NoSql Example Of Separate Collections In One-to-One Relationship; Case Of Specialization And Generalization

When And Why Should Reference Be Used To Link Documents In 1-1 Relation

In my detailed post on NoSql data modeling I listed down ways of modeling NoSql data (using mongodb collections). For one-to-one relation, usually, it’s not apparent why one needs a separate collection instead of embedding everything in single document. In this post I’ll address this and share an example.

University/School Example

Keeping our example real-world but simple, let’s model a university or school. A few obvious entities emerge:

  • Student

  • Professor

  • Receptionist

  • Security Guard

  • Janitor

And here are minimum attributes required for each (not including obvious fields like id, createDate, updateDate etc. )

Student

 
  firstName
  lastName
  dob
  email
  password
  education
  batch
  CGPA
  enrolDate
 

Professor

 
  firstName
  lastName
  dob
  email
  password
  degrees
  experience
  bio
  joinDate
 

Receptionist

 
  firstName
  lastName
  dob
  email
  password
  certificates
  vocationalTraining
  experience
  joinDate
 

Janitor

 
  firstName
  lastName
  dob
  email
  password
  experience
  joinDate
 

Guard

 
  firstName
  lastName
  dob
  email
  password
  weapon
  experience
  joinDate
 

How To Model?

Now we’ve listed down the possible entities, we need to actually model them. Let’s see a few possible ways:

All Entities Have Their Own Models/Collections

This way each of the above listed entities have their own models. It seems to be a good choice at first but reveals a problem on further analysis. When application logic is written around this design, and especially when we have a single point of entry into the system (same login page / API with no parameter to identify role) for all kinds of users, it requires us to search each of the five collections for email/password combination to find out which user has logged in (and perhaps take them to their own dashboard)

All Entities In A Single Collection

Note that many of the fields listed above are common across all entities. That includes email and password, which are credentials for login. This commonality offers us an easy solution to the above problem: We can merge all the current entities into one collection, say Person or User, and keep another field userType (or userRole) that tells the user type.

User

 
  firstName
  lastName
  dob
  email
  password
  education
  batch
  CGPA
  certificates
  degrees
  experience
  joinDate
  enrolDate
  vocationalTraining
  weapon
  bio
  userType
 

It saves us the trouble of identifying user type and logging-in difficulty by merging common fields like firstName, lastName, email, password etc in to one collection. At the same time, however, it makes application management hard. Because most of the other fields are exclusive to specific user types, such as, only student has batch and enrolDate; only professor has degrees; only guard has weapon; and so on. That’s a lot of tracking and management.
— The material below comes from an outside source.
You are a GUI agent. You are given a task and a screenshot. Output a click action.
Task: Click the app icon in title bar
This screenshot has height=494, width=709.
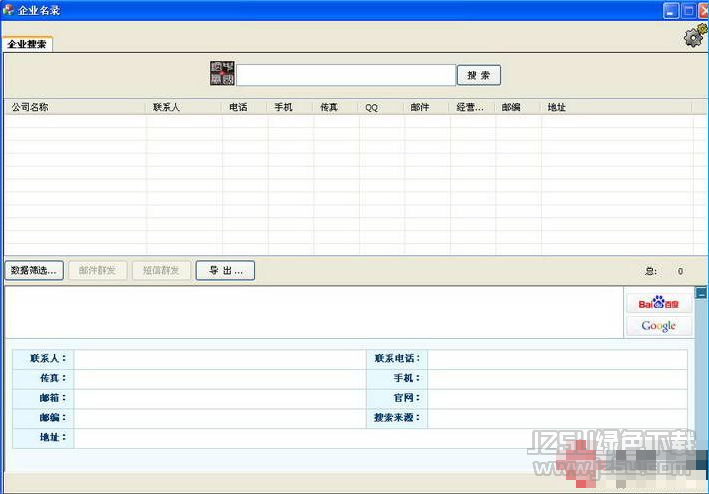point(8,10)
It’s true that mongodb does not store any field as null if it’s not provided (even with mongoose schema which needs to have all of the merged fields defined upfront) but still our collection isn’t meaningful enough and is very hard to scale as more user roles are brought in to the system.

A General And Specialized Collection

Finally, the best way, in my opinion, is one-to-one relationship in split form i.e. use two collections and link them with a reference. In our case, User is the generalized collection containing common fields, while all other user types are specialized collections with only relevant fields placed in them.

In 1-1 relations, the choice of collection to keep reference is arbitrary, as both referred and referenced document are unique and performance-wise it doesn’t make much of a difference to keep the reference on either side. In the modified modeling below, we place user field in all specialized collections to keep User reference (user id).

So let’s see how our modeling stands at this stage:

User

Note that we still need to keep userType because user has no way to know of it’s type otherwise.

 
  firstName
  lastName
  dob
  email
  password
  education
  userType
 

Student

 
  education
  batch
  CGPA
  enrolDate
  user
 

(For example: user: '507f191e810c19729de860ea')

Professor

 
  degrees
  experience
  bio
  joinDate
  user
 

Receptionist

 
   certificates
   vocationalTraining
   experience
   joinDate
   user
 

Janitor

 
  experience
  joinDate
  user
 

Guard

 
  weapon
  experience
  user
 

With such splitting, it becomes super easy to add more roles. The login logic too requires little or no change with each addition!

Conclusion

Most of the times in NoSql data design and modeling phase we don’t seem to find a relevant case of separating collections for one to one cases. Usually it’s not required too, as trivial cases are well served by embedding the document. But in this post we went through an example, where we are better off splitting the collections — in their specialized and generalized forms — and using reference to link them, for better application management and easy scalability .